The Systems Thinker - Center for Family Consultation's blog

The Family Leader

Authored by Stephanie Ferrera, M. S. W.

Leaders are often described in terms of their individual characteristics:  special talents or knowledge, confidence, charisma, organizing ability and especially the ability to excite others around an important mission.  Some are “born leaders” and others work at developing leadership skills.  Leadership and followership are reciprocal functions in human systems. Leadership training programs abound, but I know of none on followership training which may be equally important.  One cannot lead if no one follows.

A systems view of leadership is illustrated in this story by primatologist Jeanne Altman, an authority on the social life of baboons.  She watched a group of several dozen baboons as they faced a life-and-death decision at the end of a day of foraging–where to spend the night? They had been heading toward a nearby grove of trees when they caught sight of a leopard, a major predator.  They stopped in their tracks.  Sunlight was rapidly disappearing.  A safe haven needed to be found quickly.  Tension was high.  One young adult, then another started off in a direction.  No one followed. The would-be leaders sat back down. After ten long minutes, a mature female got up and began to move decisively toward a far-off grove. Within seconds, others were on their feet.  “The rippling motion rapidly grew into a wave, and soon all the baboons followed.”  (Altmann, J. “Leading Ladies” in Natural History, February 1992)

How did the baboons know where to find leadership at that crucial moment?  Somehow, within the wisdom of the group, an elderly low-ranking female was the one they trusted with their lives.  Altmann believes age and experience are important, but above all it is the individual’s position in a longstanding network of social relationships that makes him or her the leader.

The wisdom of the generations in families produces leadership at varying levels of maturity, effectiveness, and stability.  Older generation members are the natural leaders, responsible for the care of children, but in the absence or inability of parents or elders, children often step up and try to fill the void of leadership.  In years of charting family histories, I have met many adults who describe what I call “growing yourself up.”  Some recognize at an early age that guidance and resources are scarce and they respond by trying to be as independent as they can, searching for resources, sometimes leaving early and cutting off from the family, and sometimes taking on responsibility for other family members as well as themselves.

Leadership emerges in many ways and looks very different in an anxious family at a low level of differentiation than it does in a calmer family with a better level of differentiation. Because the level of differentiation of self is crucially important in the quality of family functioning and leadership, Dr. Bowen in his clinical work placed importance on coaching the family leaders.  He wrote, “Ideal family treatment begins when one can find a family leader with the courage to define self, who is as invested in the welfare of the family as in self, who is neither angry nor dogmatic, whose energy goes to changing self rather than telling others what they should do, who can know and respect the multiple opinions of others, who can modify self in response to the strengths of the group, and who is not influenced by the irresponsible opinions of others.”  (Kerr and Bowen, Family Evaluation.  p. 342-3)
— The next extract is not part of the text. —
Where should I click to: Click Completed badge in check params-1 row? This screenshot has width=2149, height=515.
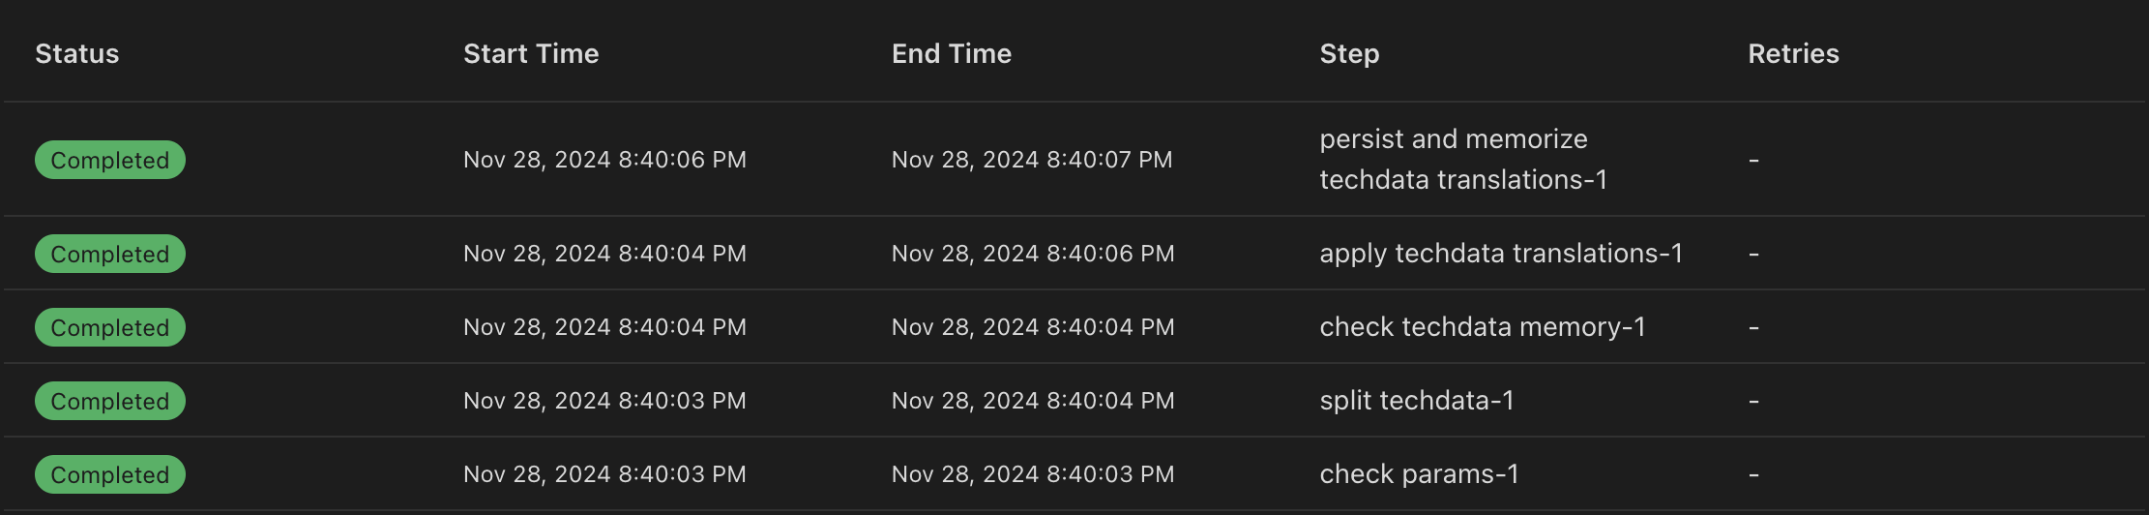click(110, 474)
This definition captures the essence of leadership within the family emotional system. Aware of, and invested in, the welfare of the family, the leader puts full effort toward taking responsibility for self.  This calls for observing and managing one’s emotional reactivity, thinking for self while being open and interested in the thinking of others. Absent from the definition is any notion of dominance or elevating self or control of others. Bowen went on to write, “A family leader is beyond the popular notion of power.  A responsible family leader automatically generates mature leadership qualities in other family members who are to follow.”  (p. 343)
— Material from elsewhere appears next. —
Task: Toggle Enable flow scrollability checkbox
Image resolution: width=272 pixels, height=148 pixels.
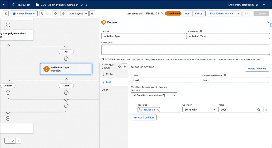Action: 257,5
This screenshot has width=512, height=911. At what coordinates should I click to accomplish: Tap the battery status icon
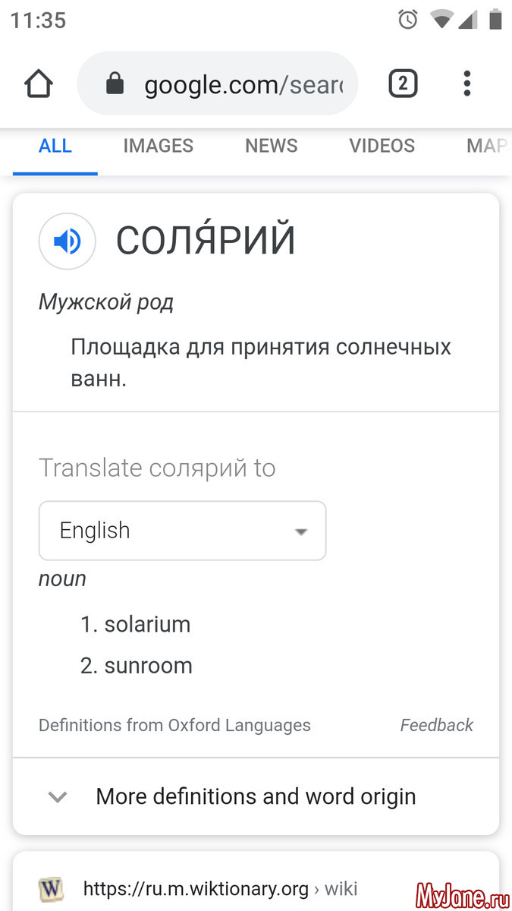(495, 20)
Followers are the leaders in training, soon to take on the responsibilities of being in charge.  The concept of differentiated leadership offers a non-hierarchical model that opens the door to any family member who is willing to make the effort toward increased maturity.  Maturity is operating when one takes the lead in the appropriate time and place to do so, based on knowing one’s own position in the family and the responsibility that goes with that position.  Maturity is operating when one takes the follower position, based on knowing when someone else is in a stronger position and better equipped to lead.  Bowen called the family at its best “a collection of individuals.”  At a certain level of calm flexibility, the family is open to leadership from each and every member, from the top-down, the bottom-up, or the middle-out.  In so doing, the family taps into its most valuable resource:  the individuality of each of its members.